La prématurité demeure l’une des causes les plus fréquentes de
décès néonatals et de complications à court et long terme. Au cours
de ces dernières années, la prescription de corticoïdes avant la
naissance puis de surfactant a considérablement amélioré le
pronostic des prématurés.
Cependant, le risque de complications respiratoires,
sensorielles, neurologiques, développementales, et même
psychiatriques, augmente de façon notable aux âges gestationnels
les plus courts. Une étude américaine sur les enfants d’âge
préscolaire a montré que ceux nés à 23-24 semaines avaient en
moyenne un quotient intellectuel de 89,1 contre 102,5 pour ceux nés
à 25-26 semaines. Une publication française a montré que la
proportion d’enfants sans morbidité néonatale sévère à la sortie de
néonatologie était de 34 % dans le groupe des enfants nés à 24-26
semaines de gestation, de 81 % dans celui des enfants nés à 27-31
semaines versus 97 % à 32-34 semaines.
Dans cette étude australienne rétrospective à long terme menée
dans la province d’Australie occidentale, les chercheurs de Perth
ont croisé les données des enfants nés entre 1983 et 2010, sur
l’âge gestationnel, les déficits intellectuels, l’autisme, les
infirmités d’origine cérébrale, les paramètres de naissance, les
décès et les données sociodémographiques. Le terme handicap a réuni
les déficits intellectuels, l’autisme et l’infirmité d’origine
cérébrale. La méthode de Kaplan-Meier a été utilisée pour estimer
par âge gestationnel la probabilité de survie sans handicap jusqu’à
25 ans. Au total, 720 901 naissances vivantes ont été enregistrées
sur la période d’étude ; 12 083 enfants ont eu un diagnostic de
handicap et 5 662 sont décédés sans aucun diagnostic de handicap.

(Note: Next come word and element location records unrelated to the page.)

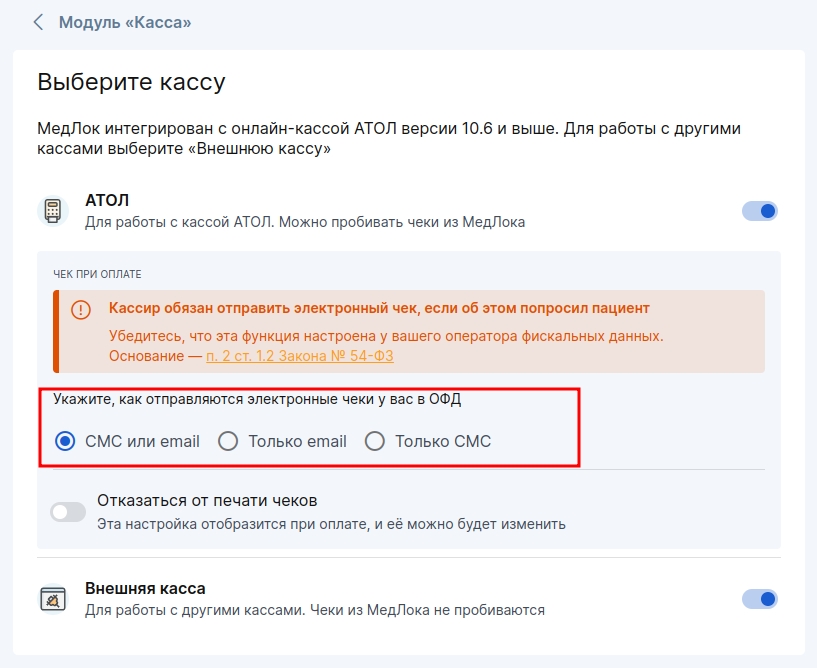Viewport: 817px width, 668px height.
Task: Select the "Только СМС" radio option
Action: [x=375, y=441]
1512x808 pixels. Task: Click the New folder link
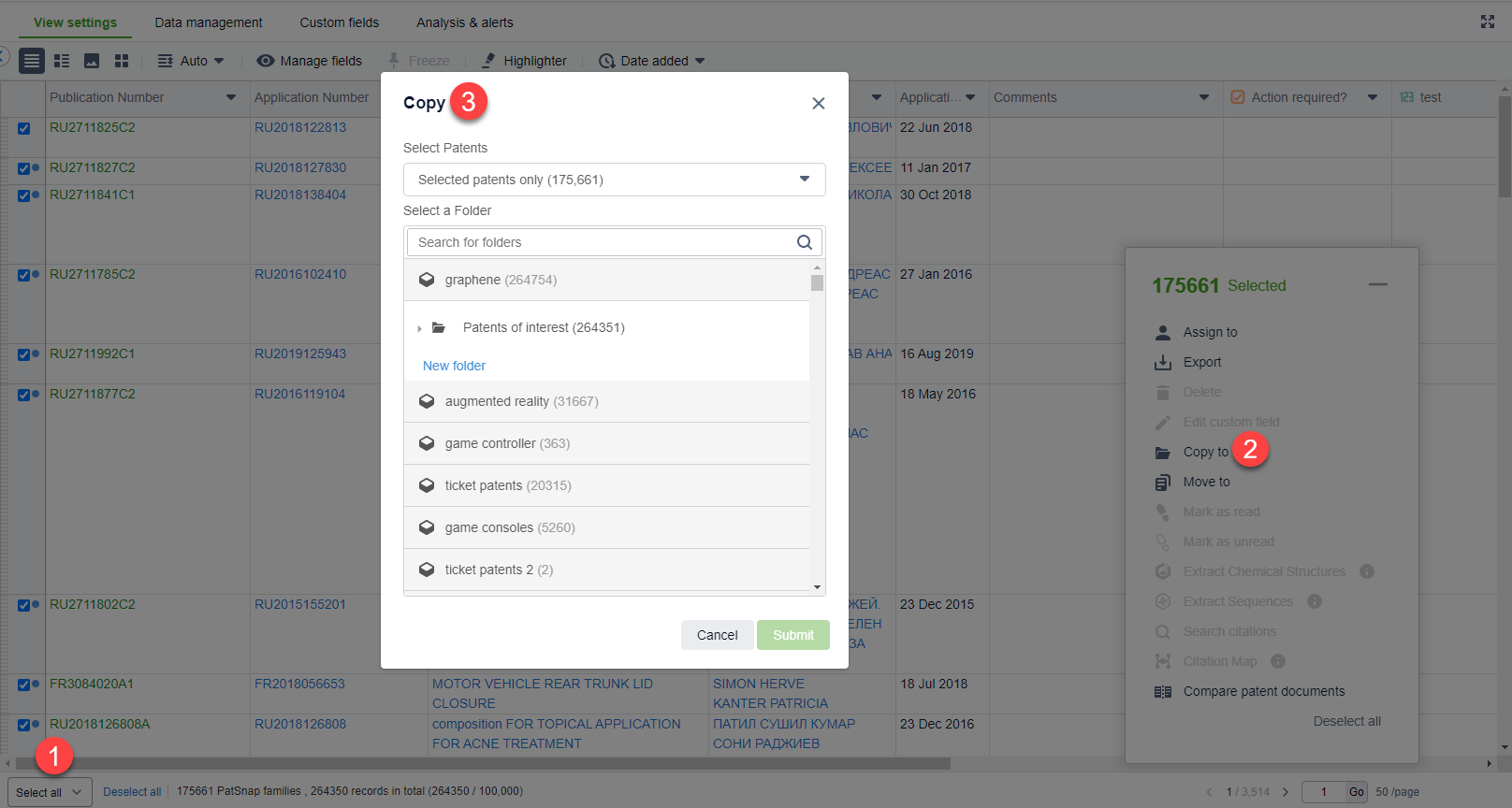tap(454, 366)
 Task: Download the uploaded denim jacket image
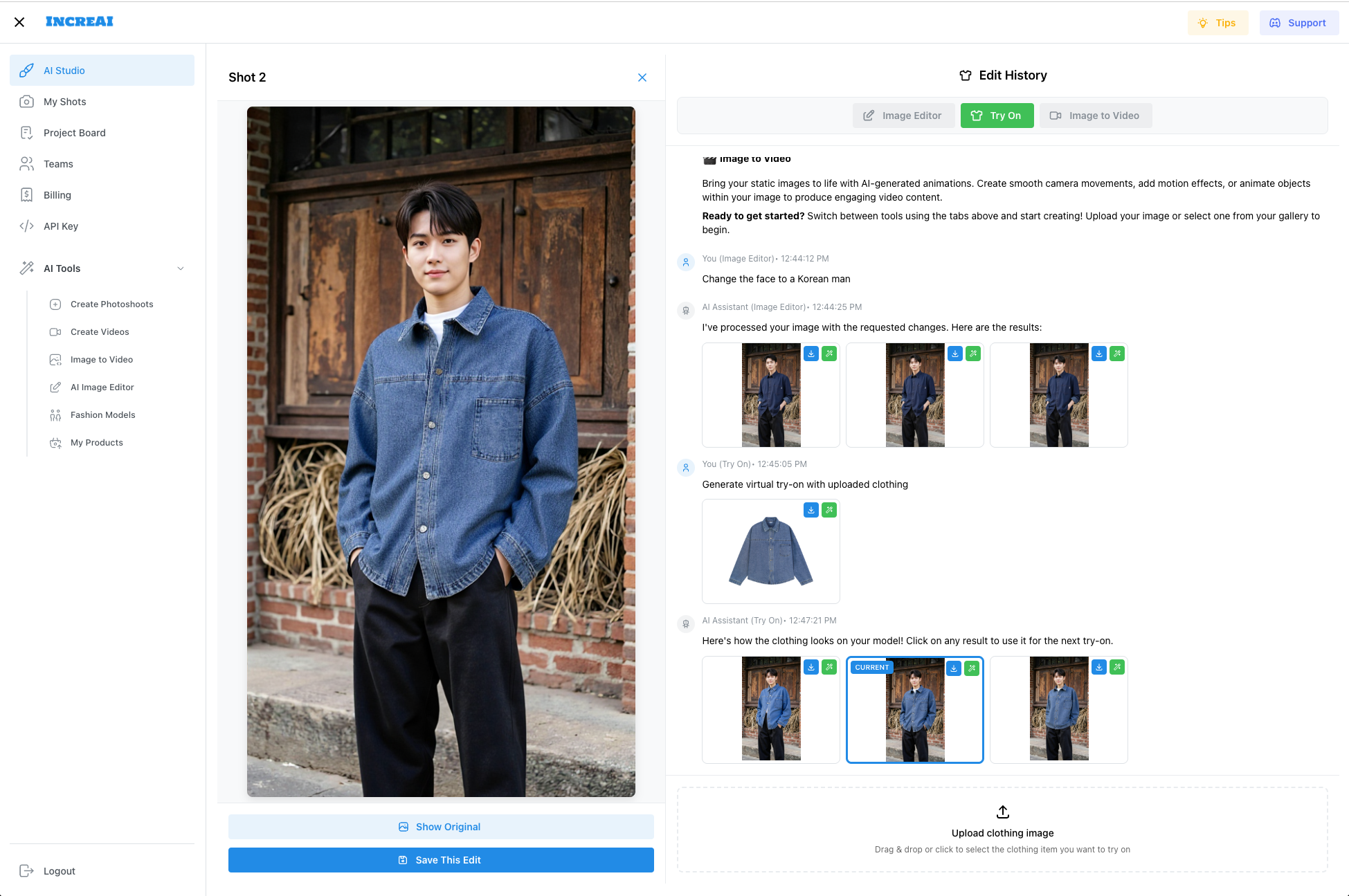coord(811,510)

La probabilité à 25 ans de vivre sans handicap était de 4,1 % après
une naissance à 22 semaines de gestation, de 19,7 % à 23 semaines,
de 42,4 % à 24 semaines, de 53 % à 25 semaines, de 78,3 % à 28
semaines contre 97,2 % pour les enfants nés à 39-41 semaines.
Pour les enfants nés avant 32 semaines, la probabilité de
survie sans handicap à 5 ans s’est améliorée avec le temps de 71 %
en 1980-89 à 79 % en 1990-99 et 82 % en 2000-2010 (p < 0,01).

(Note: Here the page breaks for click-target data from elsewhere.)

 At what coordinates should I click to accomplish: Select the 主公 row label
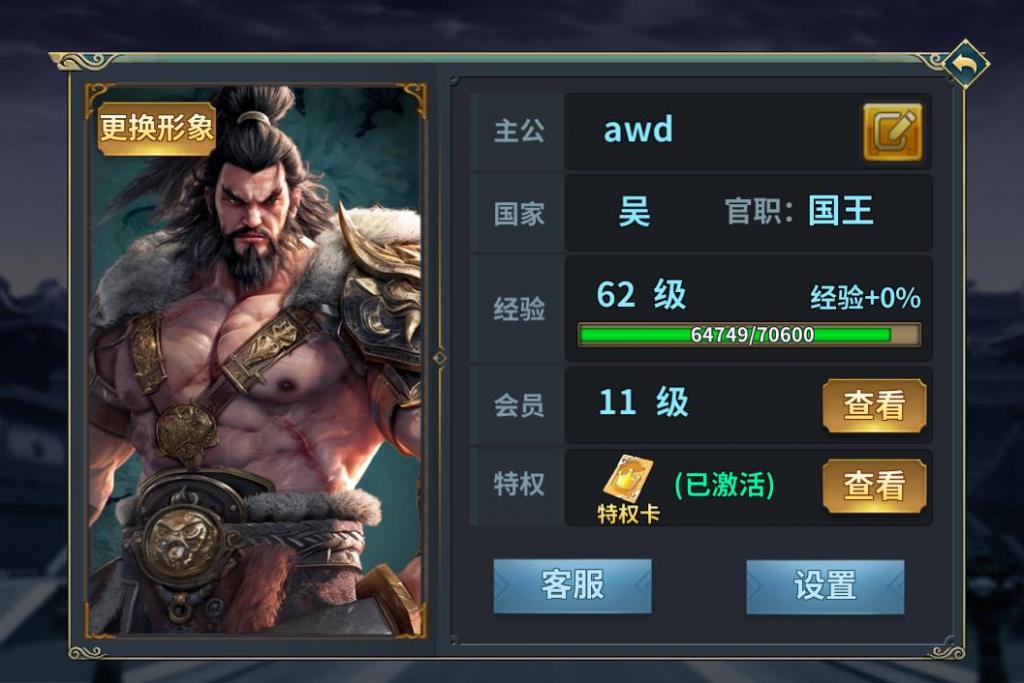[x=519, y=131]
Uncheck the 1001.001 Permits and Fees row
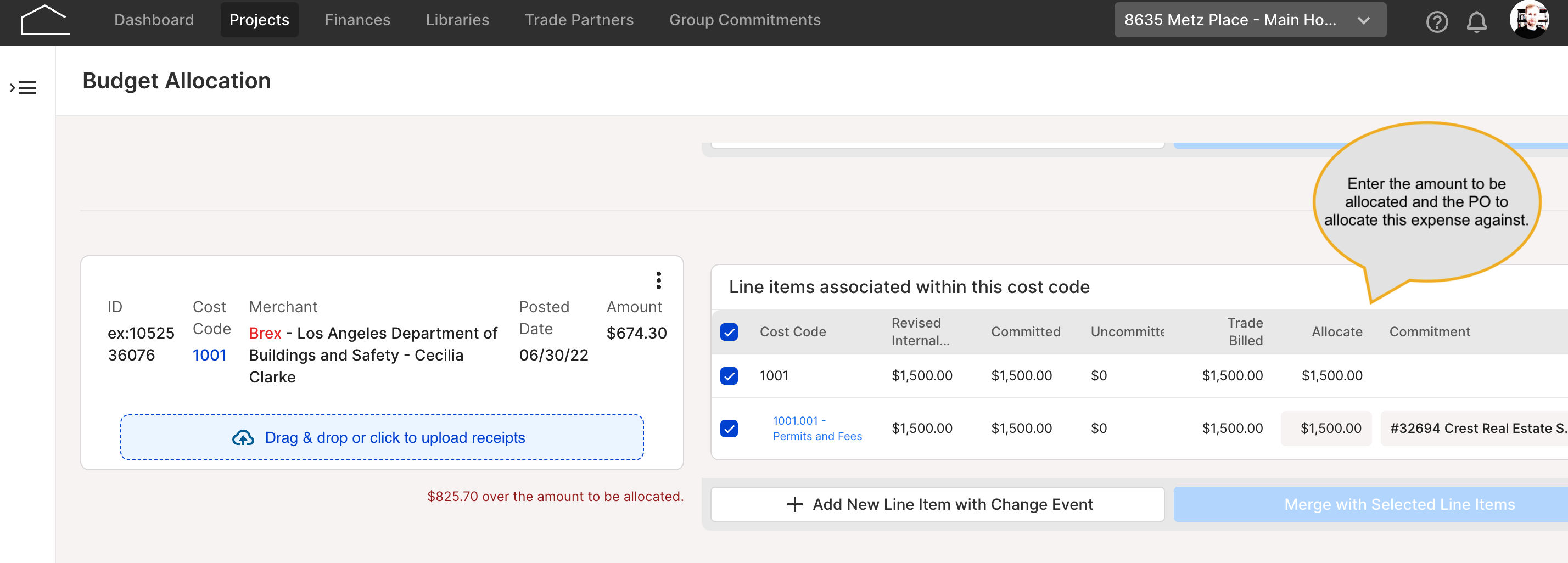The width and height of the screenshot is (1568, 563). tap(729, 429)
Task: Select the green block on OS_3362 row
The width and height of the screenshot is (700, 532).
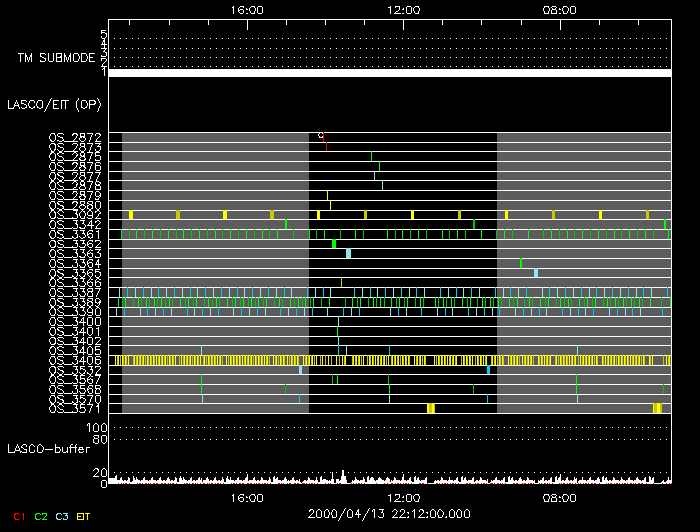Action: [334, 243]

Une disparité substantielle a été enregistrée aussi avant 32
semaines selon le sexe (plus faible pour les garçons, p < 0,01),
l’ethnie (plus basse pour les aborigènes, p < 0,01), le lieu
éloigné de résidence (p < 0,01), l’âge maternel (plus faible en
cas de mère jeune, p < 0,01), le milieu socioéconomique (p <
0,01).
La probabilité de survie sans handicap à 5 ans, quel que soit
l’âge gestationnel, varie beaucoup selon l’ethnie et les autres
facteurs de risque : de 4,9 % pour les arborigènes et 10,4 % pour
les caucasiens nés à 24-27 semaines considérés comme à haut risque
(Apgar bas, sexe masculin, faible statut socioéconomique, lieu de
résidence éloigné) versus respectivement 91,2 % et 93,3 % en cas de
faible risque (Apgar élevé, sexe féminin, statut socioéconomique
élevé, résidence dans une grande ville).